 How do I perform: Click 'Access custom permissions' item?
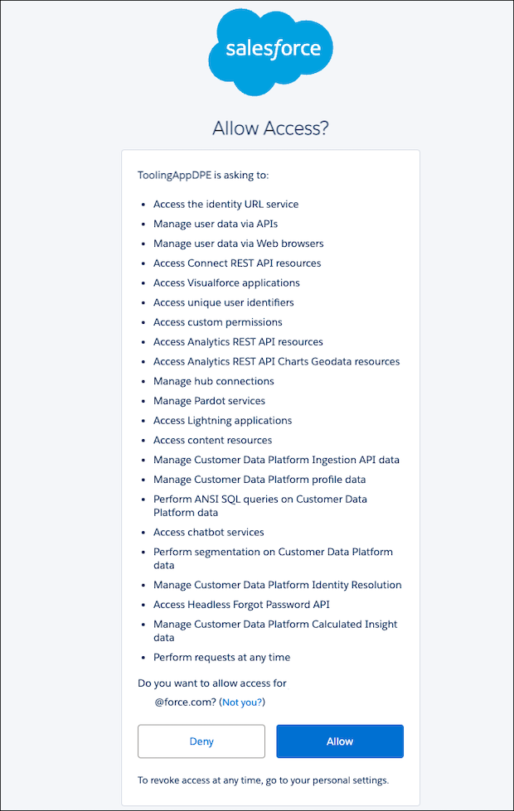click(x=217, y=322)
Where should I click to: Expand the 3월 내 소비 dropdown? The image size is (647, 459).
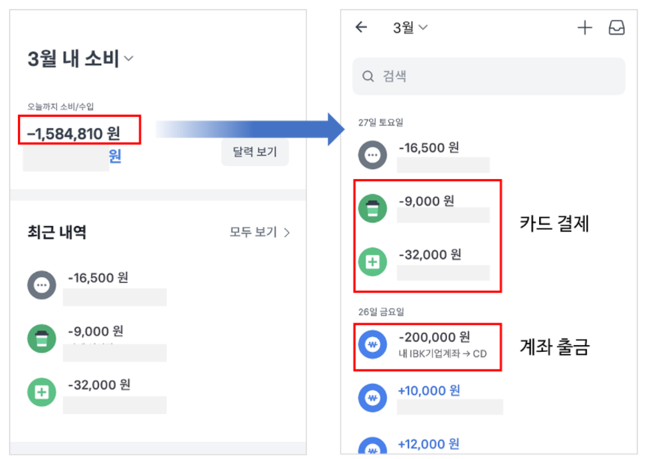click(x=129, y=58)
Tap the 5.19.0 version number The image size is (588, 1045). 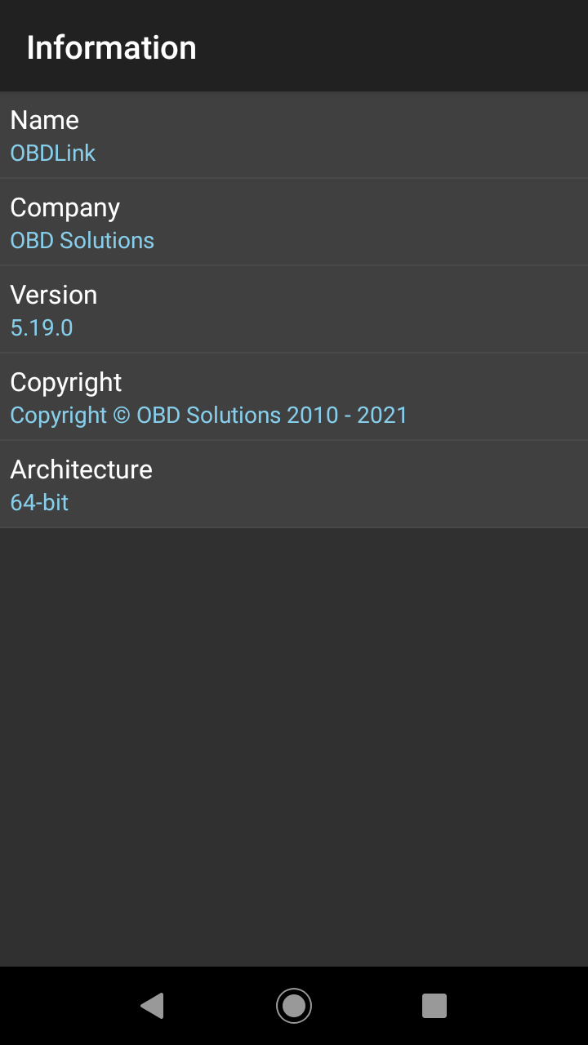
______
• **HOW TO COMPLETE THIS TASK**:
Leaving the pictures out, output all of the listing exactly.

• **ANSWER SECTION**:
 How do I perform: Click 'Access custom permissions' item?
click(x=217, y=322)
Where should I click to: Expand the 3월 내 소비 dropdown? The image size is (647, 459).
click(x=129, y=58)
Tap the 5.19.0 version number The image size is (588, 1045). 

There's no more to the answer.